Tiara Hernandez said she’s bossy. "I’m always pushing the girls maybe more than what they would like me to," she said.
Tahiti Hernandez calls herself the loud one, although her sisters like to note that she cries a lot. "They say I’m dramatic, and I don’t know what the hell that means," she said. "I’m emotional, but I like to have fun, too."
The youngest sister, Presley Hernandez, said she’s the most unfiltered of the group — and the laziest. "I need a lot of pushing, which is good because there are three of them and it takes three of them to get me to move," she said.
The sisters grew up in Hawaii in a musical family. Their father founded The Love Notes, a Waikiki act in which everyone in the family performed — including their now-famous brother, who performed as Little Elvis when he was 3 years old.
"I think we were all good kids," Tahiti Hernandez said. "We were all surrounded by each other. We took out our happiness on each other, and we took out our anger on each other."
But in recent years they were going in different directions. Singing brought them together again.
Kailani, a Kaiser High School graduate, was raising two sons in L.A. and had founded 4 m.a.m.a. earth, a community organization that raises awareness and funds for various causes through art-, music- and nature-based activities such as concerts, events, classes and retreats.
The LYLAS got their start singing together for the organization, Kailani said.
Tiara Hernandez, who like sisters Tahiti and Presley graduated from Roosevelt High School, had at one point studied nursing at the University of Hawaii at Manoa and later taught preschool.
Tahiti Hernandez, a single mom raising two young sons, managed a loan company. And Presley is a former waitress.
But as they worked to create harmony as sisters and singers, nothing could have prepared them for the tragedy that struck halfway through the filming schedule. Their mother, Bernadette Bayot, suffered a brain aneurysm in June and died.
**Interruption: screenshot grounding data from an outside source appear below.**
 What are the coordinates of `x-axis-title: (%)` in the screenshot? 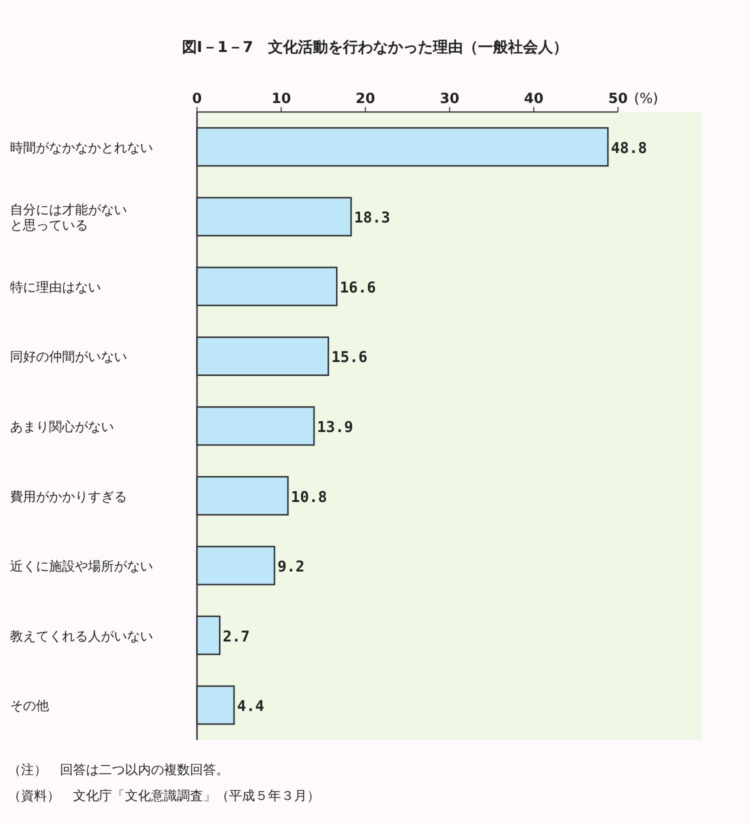 It's located at (646, 99).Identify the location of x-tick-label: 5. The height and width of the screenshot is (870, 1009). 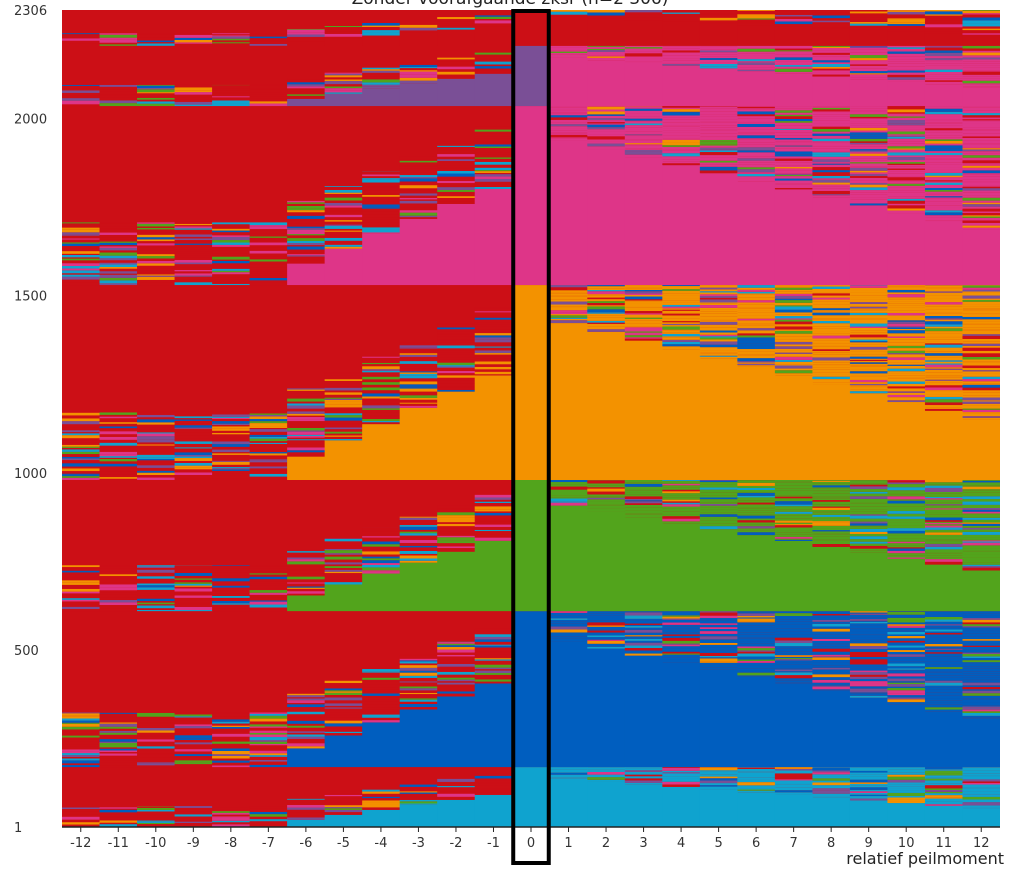
(718, 844).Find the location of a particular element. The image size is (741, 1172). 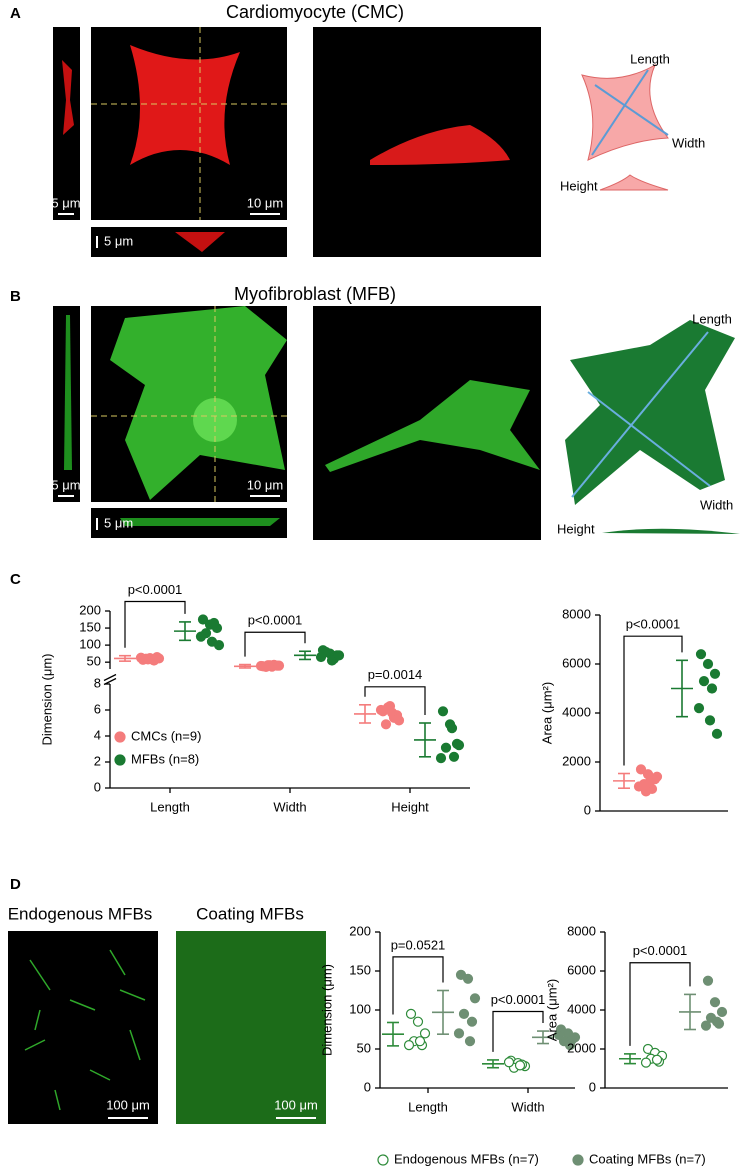

legend-label: MFBs (n=8) is located at coordinates (165, 758).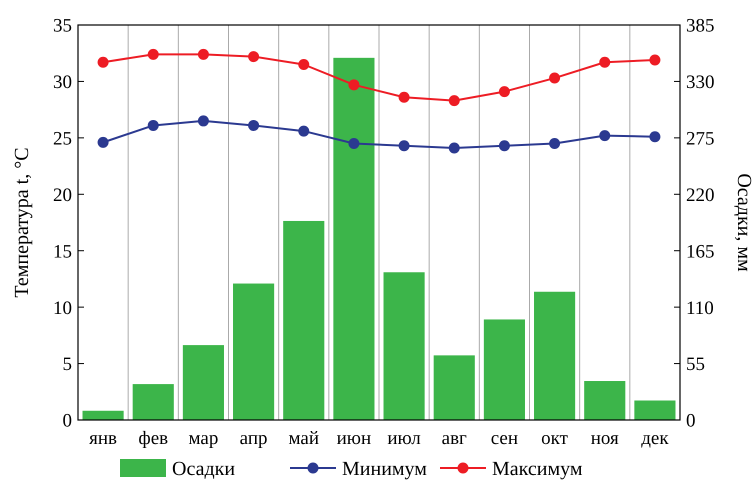 This screenshot has height=482, width=755. I want to click on y2-tick-label: 0, so click(691, 421).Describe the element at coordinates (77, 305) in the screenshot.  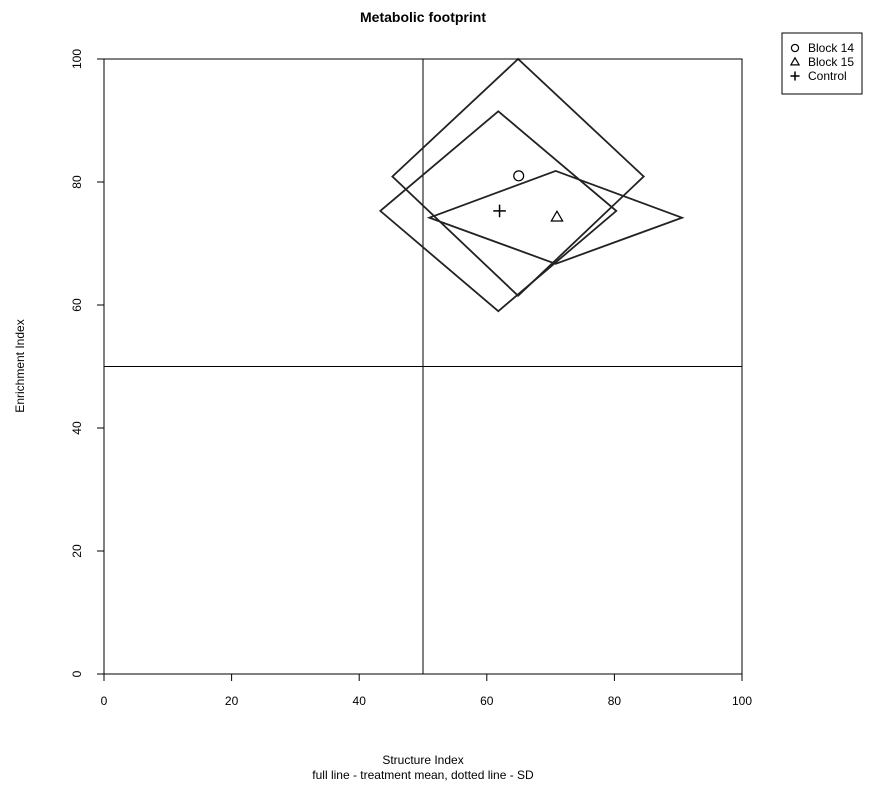
I see `y-tick-label: 60` at that location.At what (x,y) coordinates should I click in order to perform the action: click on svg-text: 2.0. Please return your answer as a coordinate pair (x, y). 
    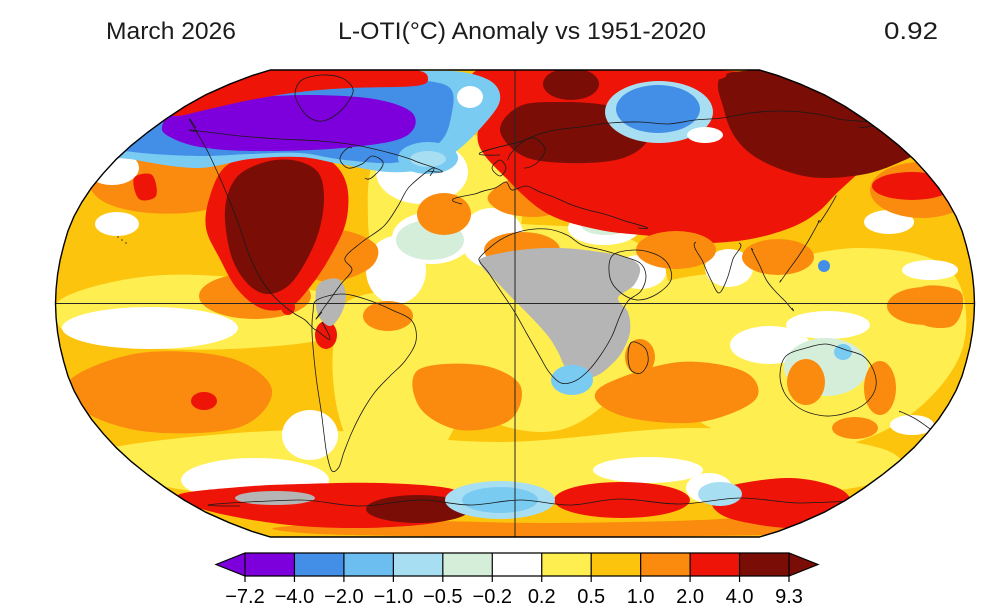
    Looking at the image, I should click on (690, 597).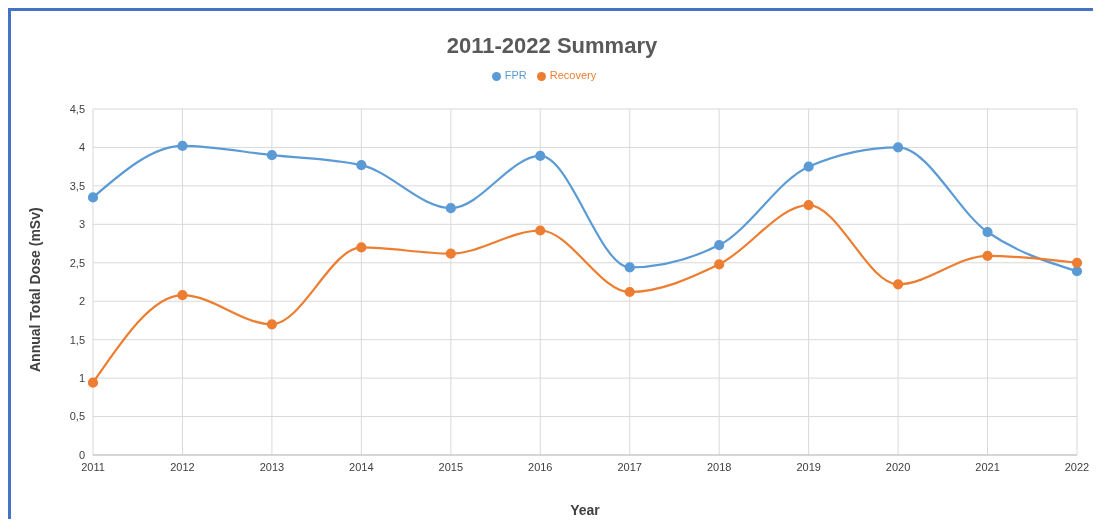 The width and height of the screenshot is (1101, 527). What do you see at coordinates (93, 466) in the screenshot?
I see `x-tick-label: 2011` at bounding box center [93, 466].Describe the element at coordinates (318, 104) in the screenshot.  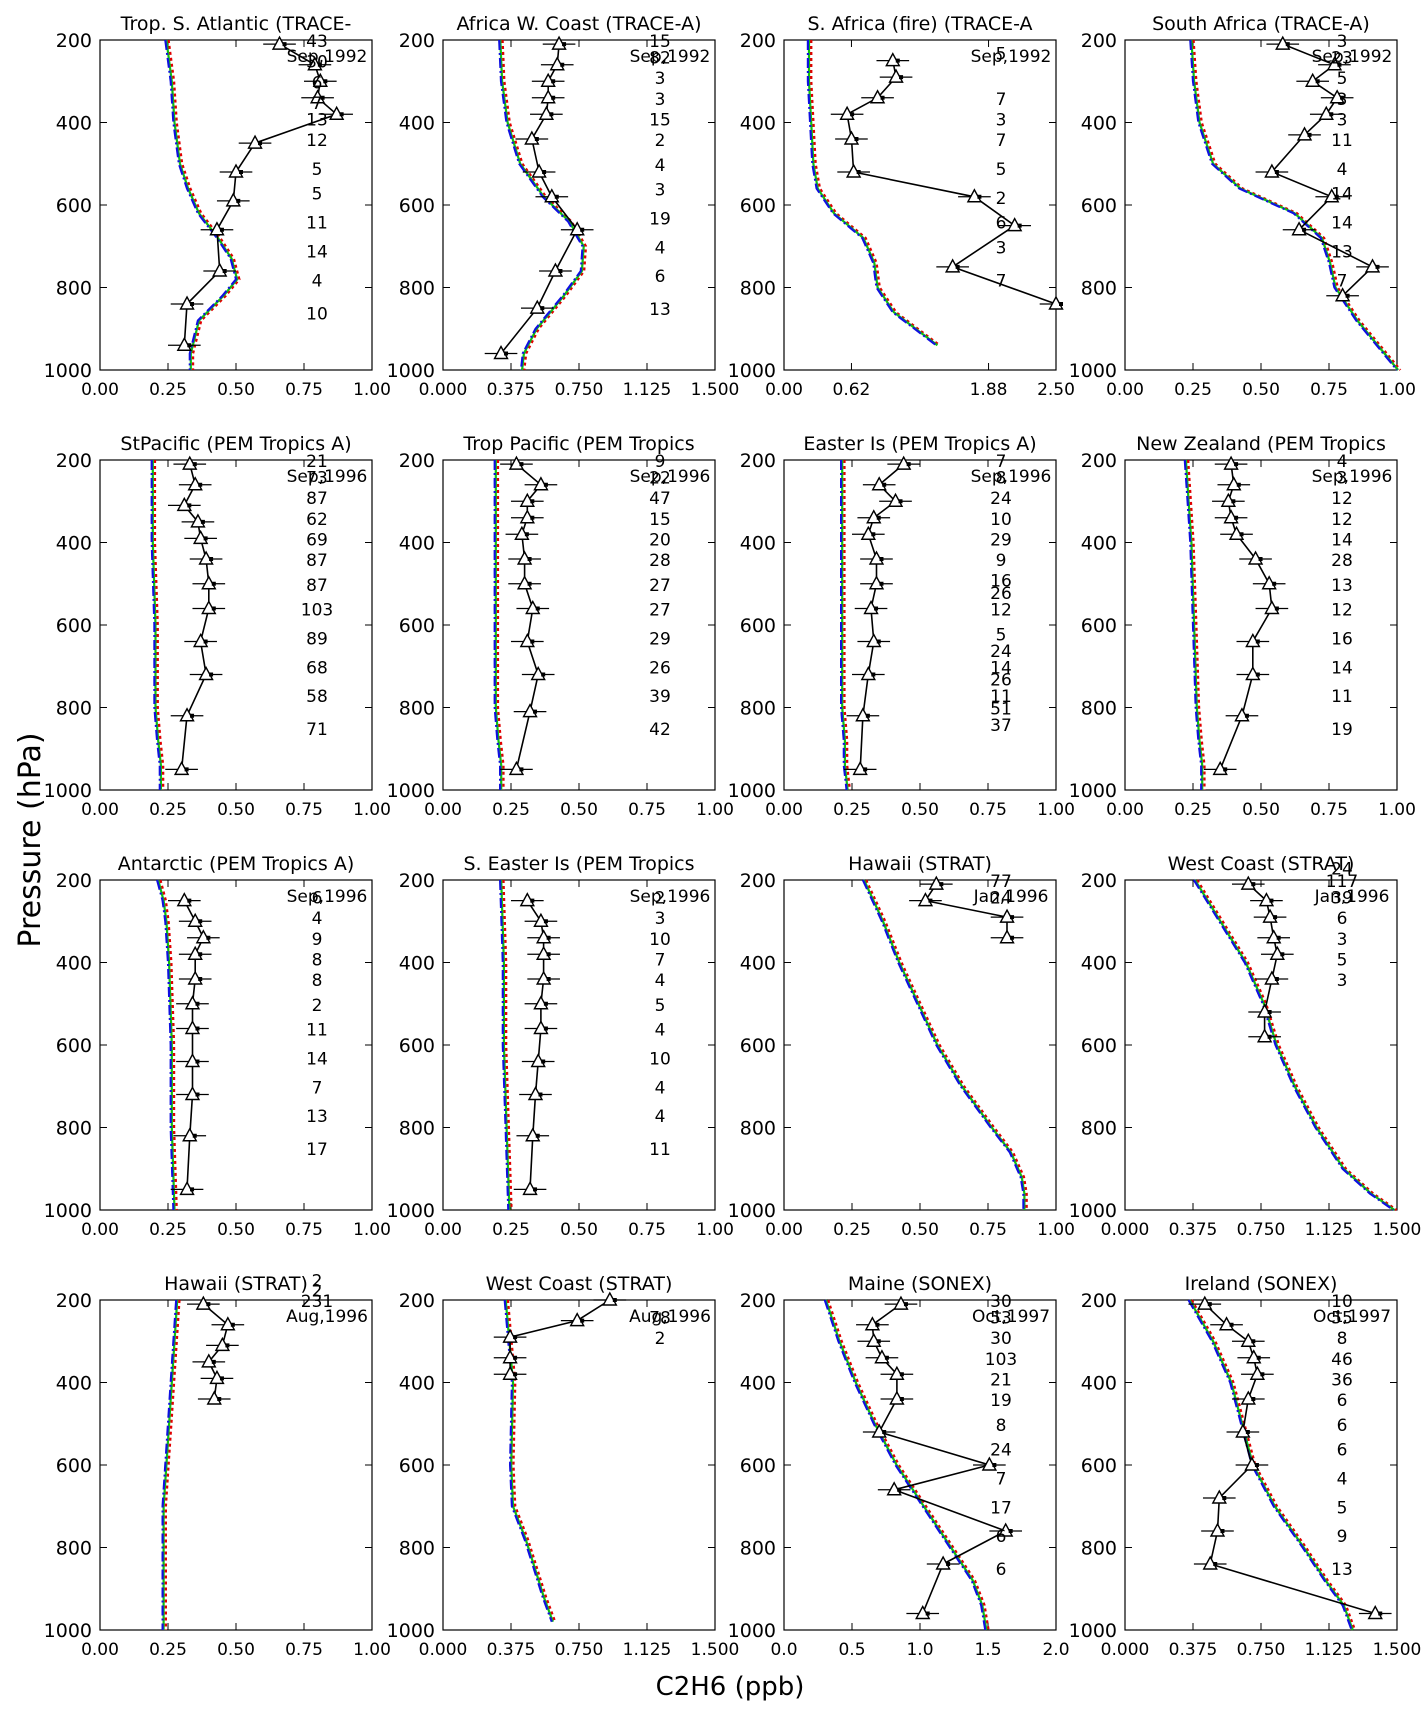
I see `sample-count: 7` at that location.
"She was our biggest supporter," Tahiti Hernandez said. "But having each other and being there for each other and dealing with this situation shows how families love each other."
Even as the sisters realized they had precious footage of their mother’s last days, the loss nearly derailed them.
Kailani said she started thinking about how much her own life was geared toward making her mother happy.
"I wanted to make her proud," she said. "I wanted to make her happy. But I did have that moment of, ‘Why are we doing this?’"
Kailani said she could hear her mother’s words.
"She would always say the show must go on," Kailani said. "She would want us to keep going. She wouldn’t want us to quit."